I have been making this regularly and eating it with a side of Greek yogurt as lunch. It’s lovely to look at, and the purple cabbage retains its color and crunch to balance against the gently wilted chard and creamy sweet potatoes. Everyone, especially children, are always interested in this dish. It’s appealing.

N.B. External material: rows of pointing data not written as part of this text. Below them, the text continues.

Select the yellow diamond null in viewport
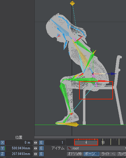The image size is (126, 158). click(x=72, y=3)
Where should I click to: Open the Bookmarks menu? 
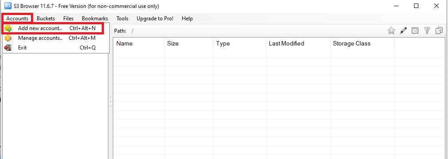click(95, 19)
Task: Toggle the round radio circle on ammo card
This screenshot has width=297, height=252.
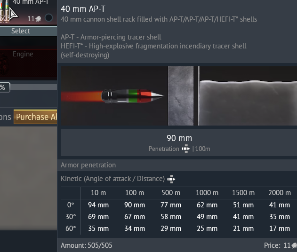Action: click(x=48, y=18)
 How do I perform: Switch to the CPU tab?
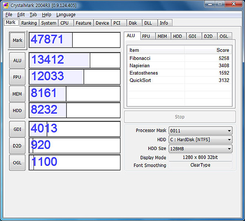click(65, 23)
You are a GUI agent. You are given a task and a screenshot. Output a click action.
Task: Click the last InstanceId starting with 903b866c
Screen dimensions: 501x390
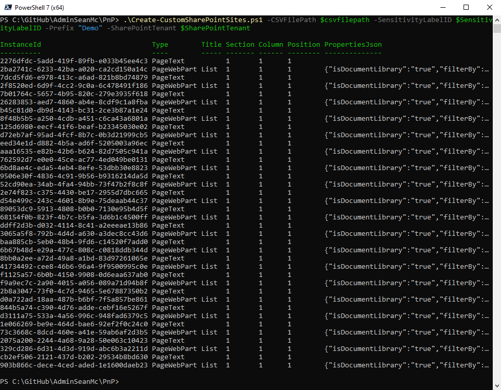[74, 365]
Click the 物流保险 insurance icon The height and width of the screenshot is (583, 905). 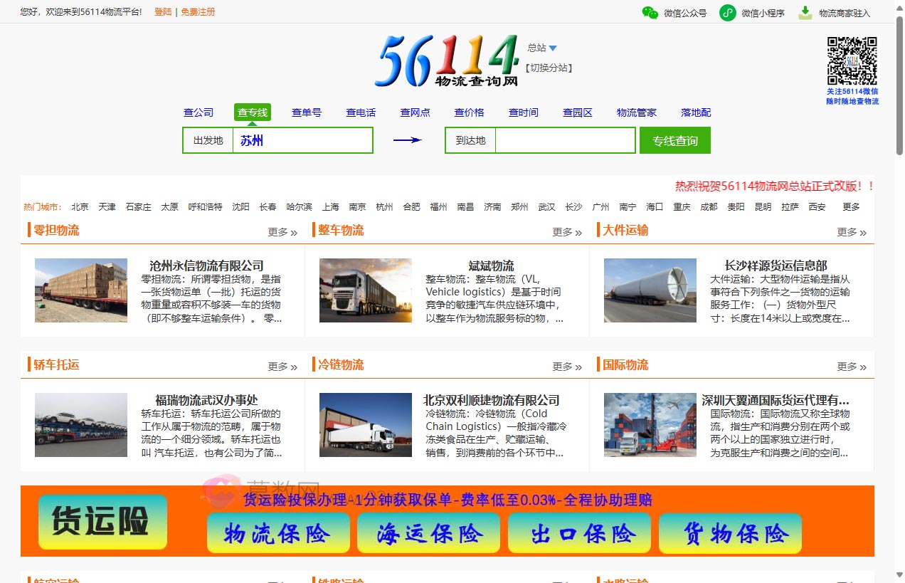click(x=277, y=533)
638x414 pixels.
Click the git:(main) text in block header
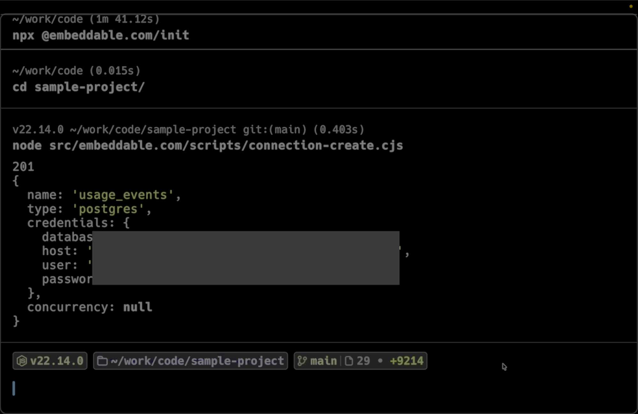tap(275, 130)
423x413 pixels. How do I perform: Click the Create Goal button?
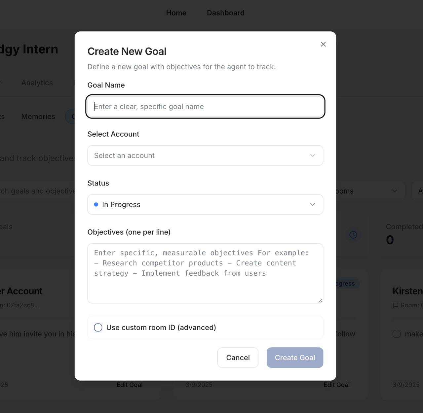coord(295,358)
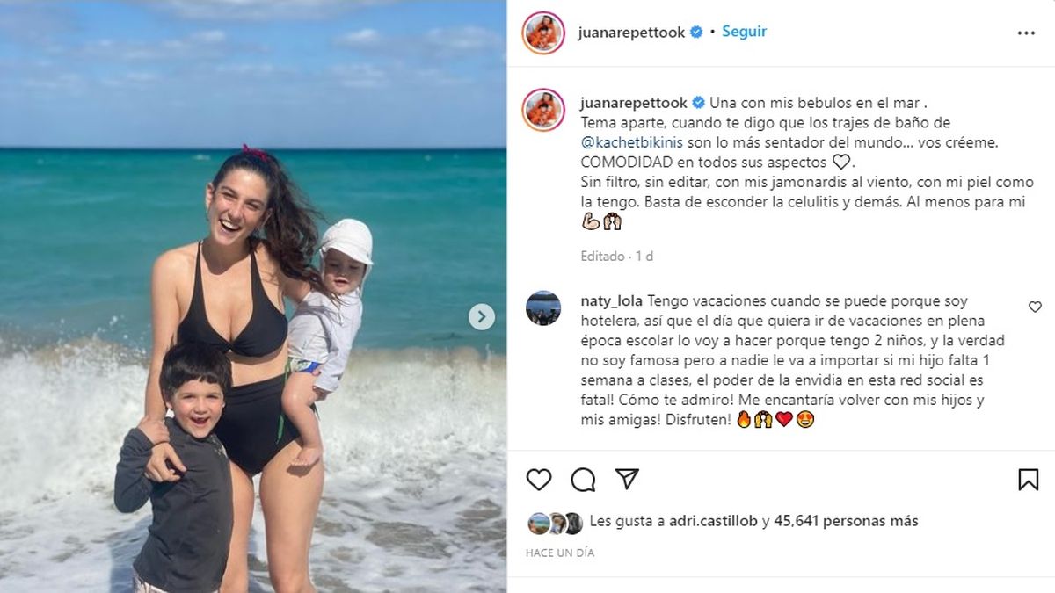The width and height of the screenshot is (1055, 593).
Task: Open the HACE UN DÍA timestamp
Action: pos(560,553)
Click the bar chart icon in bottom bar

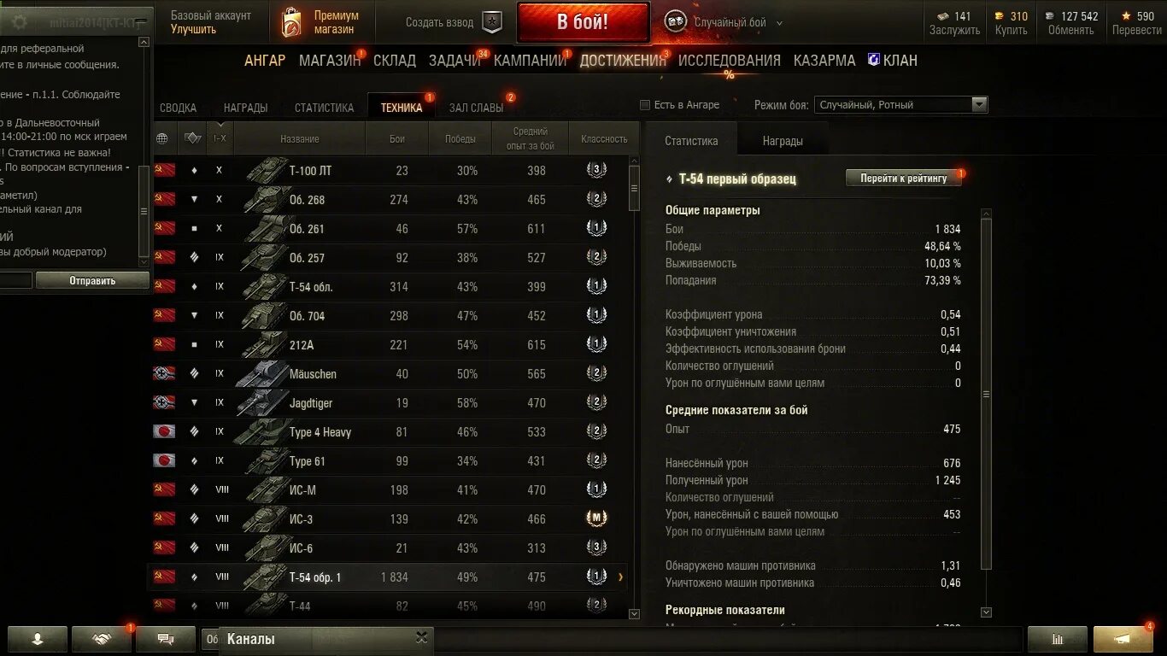(1058, 638)
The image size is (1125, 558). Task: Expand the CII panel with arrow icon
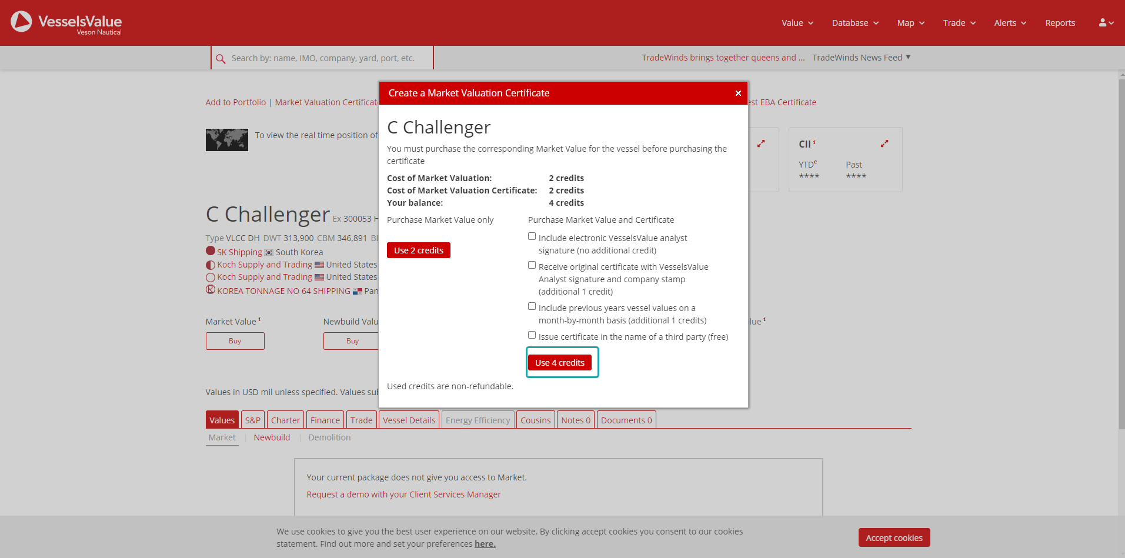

I have used an Indian spice mix here as it is round in taste, flavorful, mild and compliments the vegetables. It’s a particularly good complement to cabbage. Traditionally used in the Indian state of Bengal, panch (five) phoran (whole spice) is a mix containing fennel, nigella(onion seeds), mustard, fenugreek and cumin. It is used in a old vegetable dish popular in Bengali households called chachori, where no part of any vegetable is wasted. This tradition is being slowly lost in favor of more sophisticated foods, but it’s too delicious not to rescue.  You can also use coriander in place of the cumin.  You can make your own (equal parts of each) or buy it online.  Spices have medicinal and health properties that have been studied in Ayurvedic medicine for centuries. This blend contains spices that act as anti-oxidants and are believed to reduce inflammation. 

Something this beautiful, easy and delicious makes cooking a delight. Serve it as a side dish, eat with a piece of bread, a small bowl of rice, or with yogurt (like me).  I hope you will enjoy it as much as I do.

RECIPE: Tricolor Vegetables with Bengali 5 Spice

INGREDIENTS

  • 2 tsp panch phoran
  • 1 Tsp expeller pressed canola
  • 3C chopped sweet potatoes
  • 3C chopped purple cabbage
  • 1 C chopped Chard stems
  • 4C chopped Chard leaves
  • 1 tsp salt
  • 1/2 tsp cayenne (more to taste)
  • 1/4 tsp turmeric

PROCESS

  1. Heat spices in the pan slowly with oil until the mustard seeds just start to pop.
  2. Add the sweet potatoes and remaining spices and sauté for 2-3 minutes, covering occasionally.
  3. Add the cabbage, toss, and cook covered for 3-4 minutes.
  4. Add chard stems and cook covered 3-4 minutes.
  5. Add the chard leaves and toss to gently wilt.  

Adjust seasonings and enjoy.   Serves 4.